Worse, however, is this misreading of leverage and banking in his highly duplicitous manner. The comparison of junk bonds to overall mortgages is just plain wrong; the only question is whether it was intentional. On relatively comparative terms the current scale is much closer than anyone seems to recognize, but in raw, absolute numbers by the type of distribution it may be even worse than the subprime meltdown.

ABOOK Feb 2016 DB Corporate Grossb

In the mania portion of the housing bubble, covering the six years 2002 through and including 2007, there was about $15.9 trillion in mortgage-related debt gross issuance according to current SIFMA estimates. That includes only a fraction in subprime. In the past six years, from 2010 though and including 2015 (with preliminary figures through December), there was $7.8 trillion in gross corporate debt issuance. That may have been a little less than half in terms of overall volume, but the proportion in junk was far, far higher than the relative containment of subprime.

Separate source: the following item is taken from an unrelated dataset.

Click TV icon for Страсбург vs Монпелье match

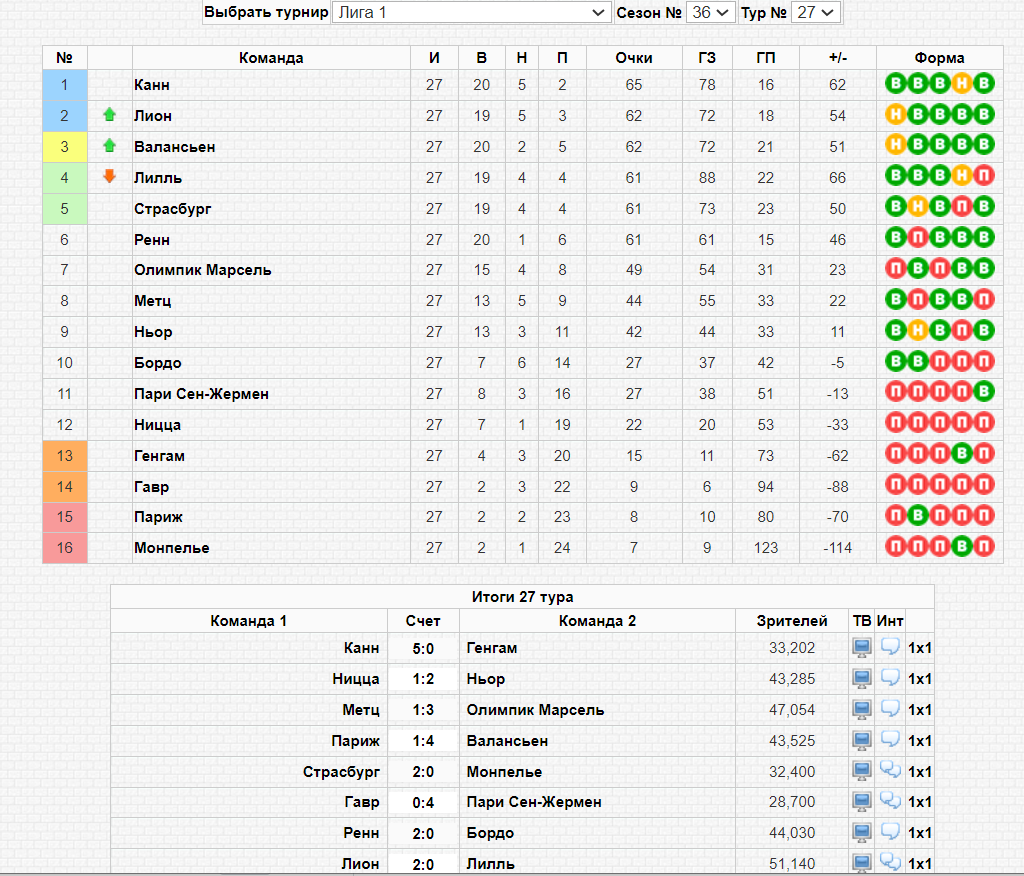pyautogui.click(x=861, y=771)
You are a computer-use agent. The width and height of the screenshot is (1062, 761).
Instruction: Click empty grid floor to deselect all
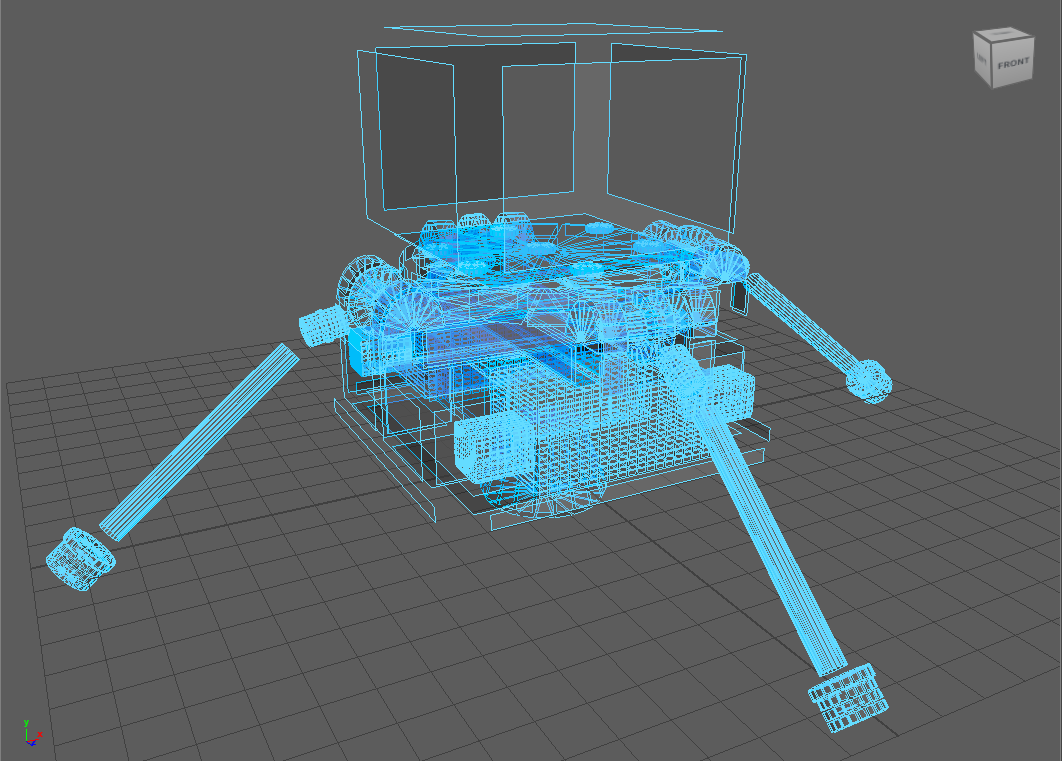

And I haven’t even included leveraged loans in that figure.

ABOOK Feb 2016 DB Corporate Bubble Junk

In net terms, there was about $9.4 trillion in MBS debt outstanding at the end of 2007; $8.3 trillion in corporate debt (again, not including leveraged loans) at the end of Q3 2015. To suggest there is no comparison of leverage or risk exposure then to now just isn’t in any way correct. There might have been more raw mortgage volume in the housing bubble, but not so much more as to preclude any risks at all in 2016 and certainly nowhere near the “yawning gap” Mr. Slok tries to claim. Instead, the proportion of junk within the latter corporate bubble might in many ways mean a much more precarious station as the junk bubble is just now starting to crack up.

Where there is even more common ground is that true monetary condition that seems to be far too similar to 2008. The Fed believed itself “aggressively” accommodative in terms of monetary policy but the results prove, inarguably, it was no such thing at least not in the method that would matter. The eurodollar system imploded and thus removed all support for asset prices which were liquidated in general fashion as it occurred; often swiftly. The eurodollar system now is in the same position if not yet with the same sustained intensity; however, we have seen glimpses of that already in general, global liquidations if only in acute, discrete outbreaks to this point. But that is as much a warning of the similar type of general monetary instability; a warning not heeded by economists that never see these things coming because they remain fixed to a central bank-centric monetary system that ceased to exist as early as the 1960’s.

In other words, there remains the potential for a great deal more blood to flow – into the streets or just contained within the realm of wholesale finance. In the end it may not matter which, as the imbalances then and now are in some ways just the same if expressed slightly differently. The risks are all still there, and economists are still determined to downplay if not miss them entirely.